The results of our study were shown to overpredict VO2, however, the SEE value of .94 mL/kg/min suggests that accurate predictions may still be made in most practical circumstances. This finding supports the research conducted on 26 highly trained, healthy male cyclists by Lounana et al. They found that VO2 could be accurately predicted when using reserve values (5).

However, the results of this study that were dependent on HR data deviated from the majority of previous research findings. The majority of past research had found a direct correlation between %VO2R and %HRR (i.e., enabling accurate predictions of HR from VO2). Swain et al. investigated the relationship between %VO2R and %HRR in apparently healthy individuals (26 males, 24 women, 18–20 yrs) during treadmill exercise they found that the regression between VO2R and %HRR was r = 0.99 ± 0.002 (7) whereas our results found a weak correlation (r = .31).

These differences could have been the result of many different factors, the first of which is elevated levels of catecholamines in the blood circulating throughout the body. Catecholamines are hormones released by the body during exercise and are responsible for elevating blood pressure, breathing rate, and heart rate (6). Many participants in this study had exercised prior to performing the submaximal portion of the study. This would have resulted in elevated levels of these hormones. It was assumed that by lying prone for 10 minutes, an accurate resting HR, as well as an accurate ambulatory HR would be achieved. However, it is plausible that catecholamines were still circulating through the system, causing the participants resting HR to be elevated above that which was predicted.

Some other limitations consisted of making the assumption of 3.5mL/kg/min as the value for resting VO2 as well as inconsistency of HR measurements. The value of 3.5mL/kg/min was assumed for all participants as resting VO2 but upon further research it was found that resting VO2 has been shown to vary greatly from subject to subject. Cunha et al. found that their subjects measured resting VO2 values were significantly greater than the assumed value of 3.5mL/kg/min (4.3 ± 0.9 mL/kg/min, p < .001) (3). Conversely, in a study conducted by Byrne et al. that looked at two separate cohorts (593 women, 78 men, 18–74 yrs; 49 women 49 men, 38 ± 5 yr) resting VO2 values were found to be significantly lower than 3.5mL/kg/min (2.6 ± 0.4 mL/kg/min) (2).
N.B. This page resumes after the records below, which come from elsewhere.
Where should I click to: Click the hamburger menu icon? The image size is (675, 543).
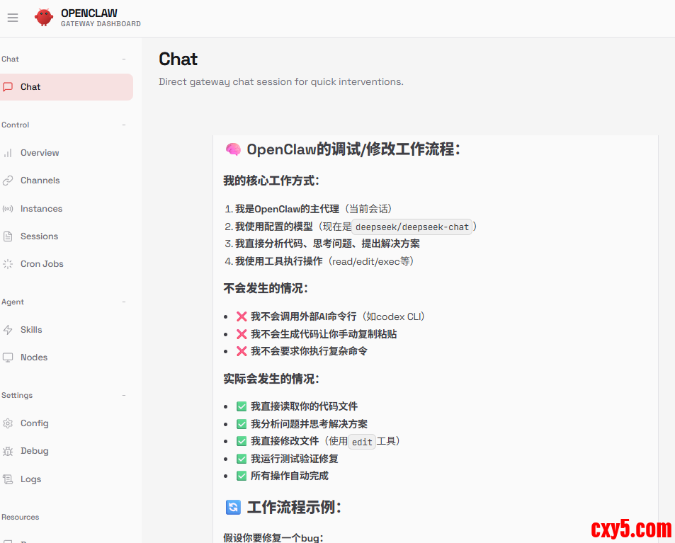[13, 18]
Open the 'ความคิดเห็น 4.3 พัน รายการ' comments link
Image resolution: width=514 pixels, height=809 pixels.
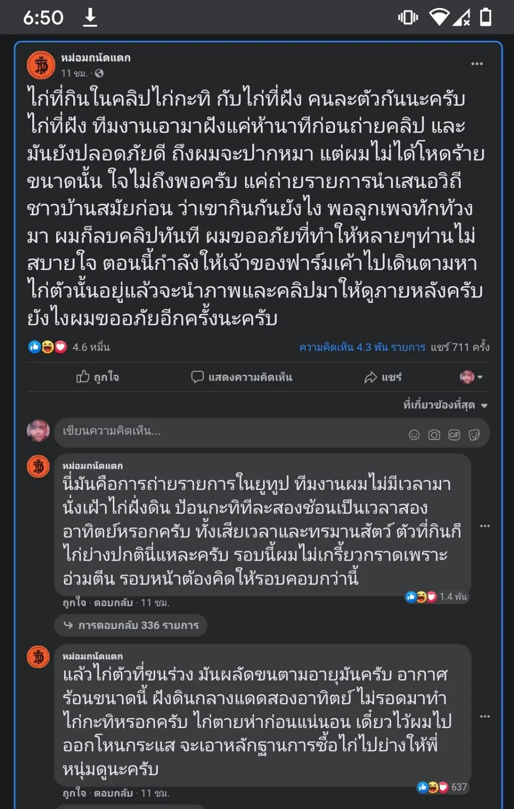[x=362, y=347]
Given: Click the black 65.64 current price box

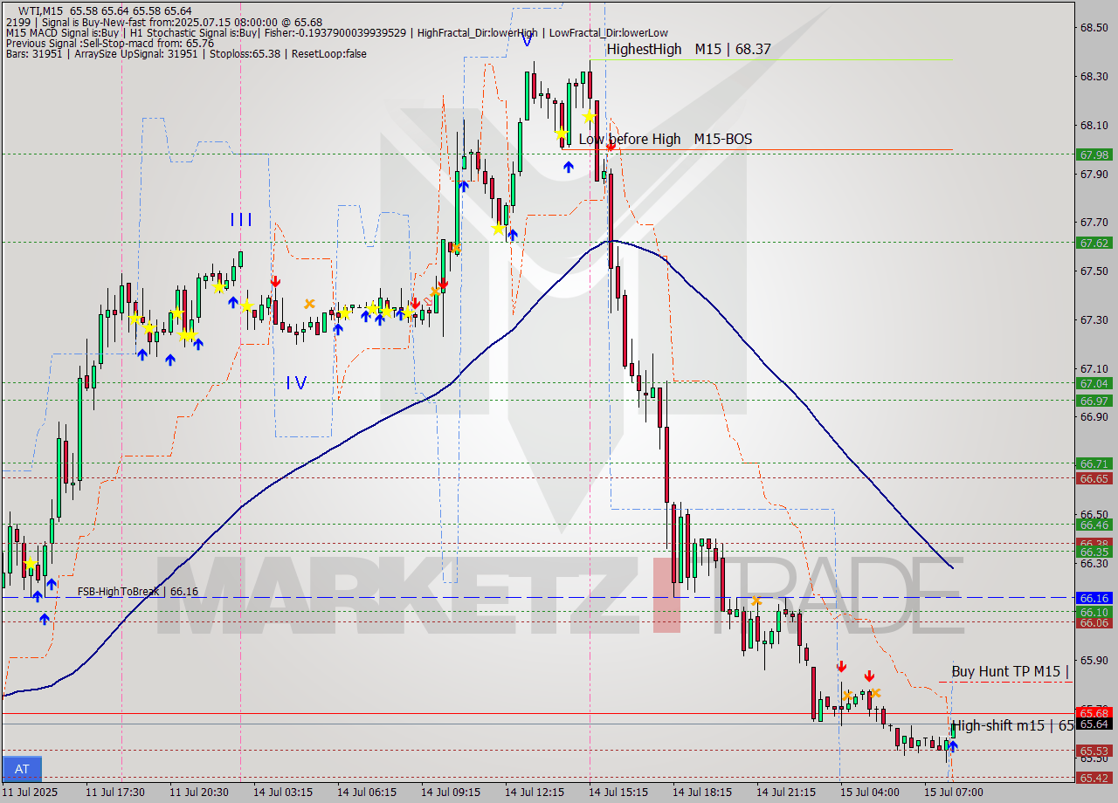Looking at the screenshot, I should coord(1094,724).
When collecting exercising HR data, a HR monitor was used. However, resting HR’s were palpated, using the radial pulse, for fifteen seconds and multiplied by four. This method, while convenient and easy to use, has a large margin for error. The counting of one extra or one less beat would result in a difference of ± 4 beats per minute. By using a HR monitor to obtain both resting and exercising HR’s better consistency in readings would have been possible. A more meticulous approach to the collection of data could potentially indicate that HR can be accurately predicted using reserves. Furthermore, better collection of HR data could also indicate that a direct relationship between %VO2R and %HRR does exist. Such results would support the findings of Brawner and associates, Dalleck and Kravitz, Suain and Leutholtz, and Swain and colleagues (1,4,8,9). Lastly, it is possible that not all participants reached the desired exercise intensity, as the workload was a predictive calculation derived from their maximal test.

In conclusion, this study indicated that VO2 could be more accurately predicted than HR during moderate intensity exercise. The weak correlation between VO2R and HRR indicates that caution should be used when relying on a HR to determine VO2.